*Work instructions*:
Set down the entries below exactly, leaving out all images.

Records contained in a dataset
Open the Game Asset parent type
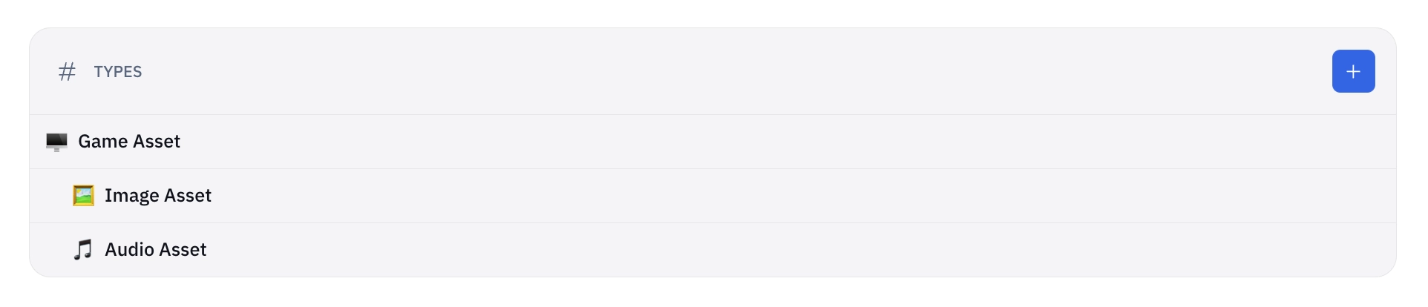The width and height of the screenshot is (1428, 307). coord(129,142)
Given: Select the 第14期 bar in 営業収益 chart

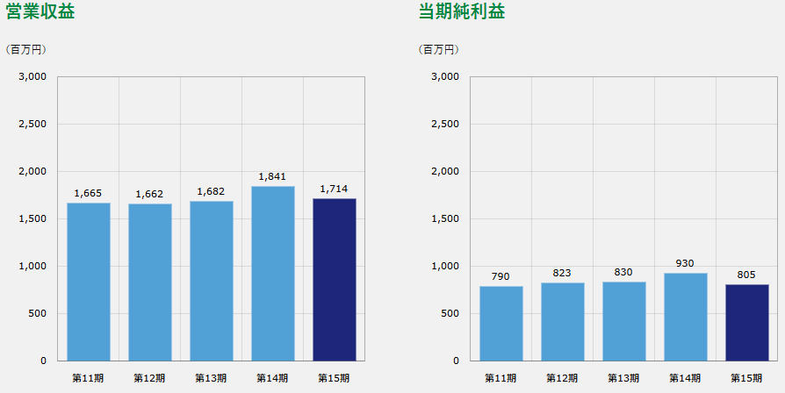Looking at the screenshot, I should (273, 273).
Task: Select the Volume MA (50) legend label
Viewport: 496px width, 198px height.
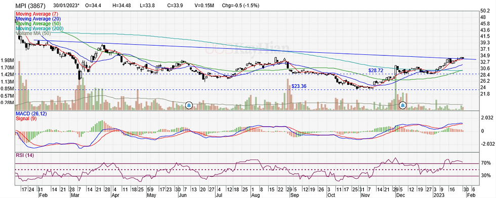Action: click(x=30, y=34)
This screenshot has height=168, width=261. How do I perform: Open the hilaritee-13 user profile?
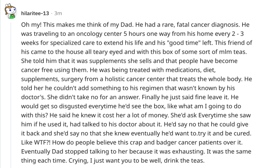pos(38,13)
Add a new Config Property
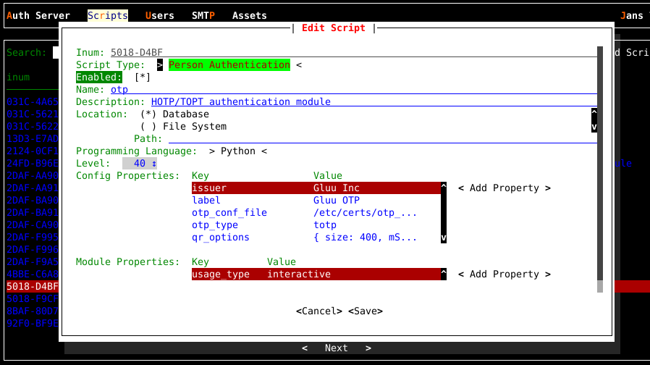The height and width of the screenshot is (365, 650). [504, 188]
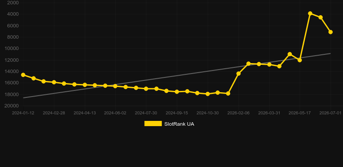The height and width of the screenshot is (167, 343).
Task: Select the last data point at 2026-07-01
Action: (330, 32)
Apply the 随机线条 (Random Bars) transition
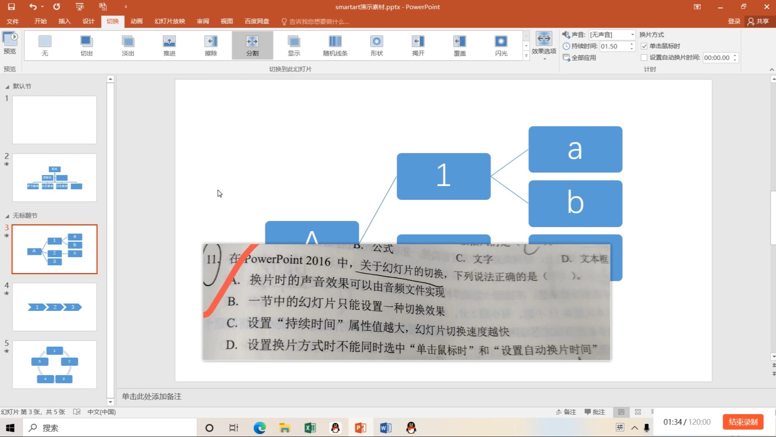 click(x=335, y=45)
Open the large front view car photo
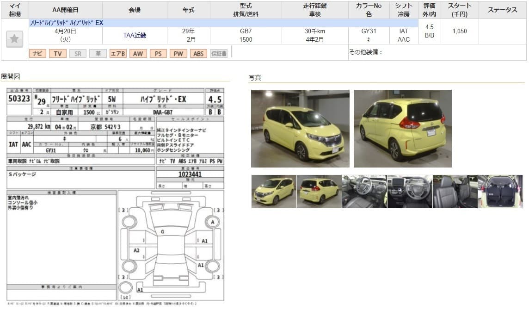The image size is (529, 317). click(300, 128)
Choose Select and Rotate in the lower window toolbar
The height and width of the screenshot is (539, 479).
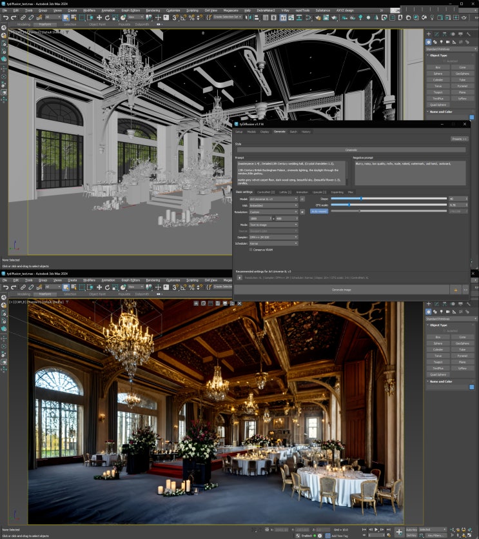[x=107, y=287]
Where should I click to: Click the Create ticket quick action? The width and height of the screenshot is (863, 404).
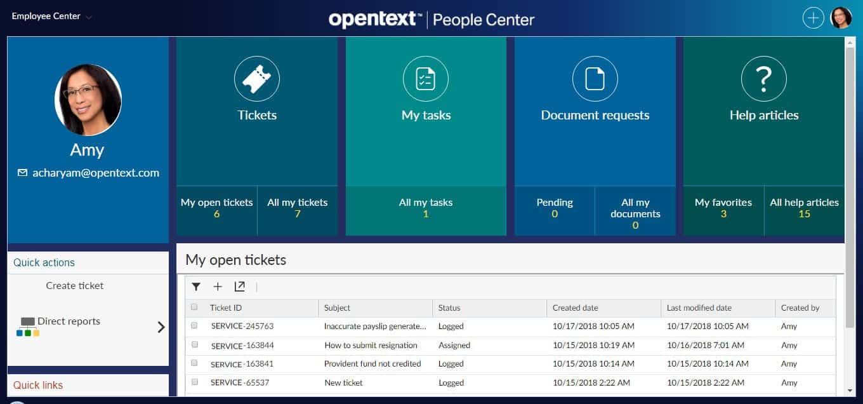tap(74, 285)
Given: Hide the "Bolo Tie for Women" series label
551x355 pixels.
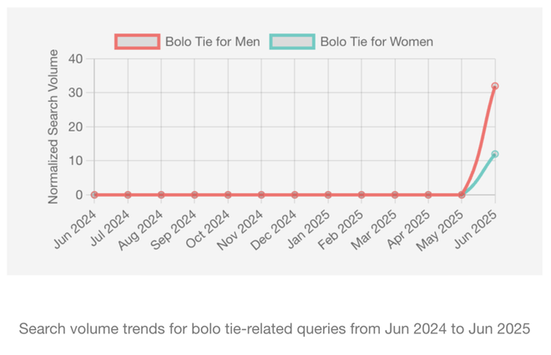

*Exercise response*:
Open the Game Asset parent type
The width and height of the screenshot is (1428, 307). coord(129,142)
Given: Select the 第14期 bar in 営業収益 chart

Looking at the screenshot, I should (273, 273).
Task: Select the Volume MA (50) legend label
Viewport: 496px width, 198px height.
Action: click(x=30, y=34)
This screenshot has height=168, width=261. How do I perform: Open the hilaritee-13 user profile?
pos(38,13)
Add a new Config Property
The height and width of the screenshot is (365, 650). [504, 188]
The height and width of the screenshot is (167, 343).
Task: Select the last data point at 2026-07-01
Action: (330, 32)
Apply the 随机线条 (Random Bars) transition
 click(x=335, y=45)
Open the large front view car photo
The image size is (529, 317). click(300, 128)
Choose Select and Rotate in the lower window toolbar
The height and width of the screenshot is (539, 479).
[x=107, y=287]
Where should I click to: Click the Create ticket quick action? The width and height of the screenshot is (863, 404).
tap(74, 285)
Given: Hide the "Bolo Tie for Women" series label
551x355 pixels.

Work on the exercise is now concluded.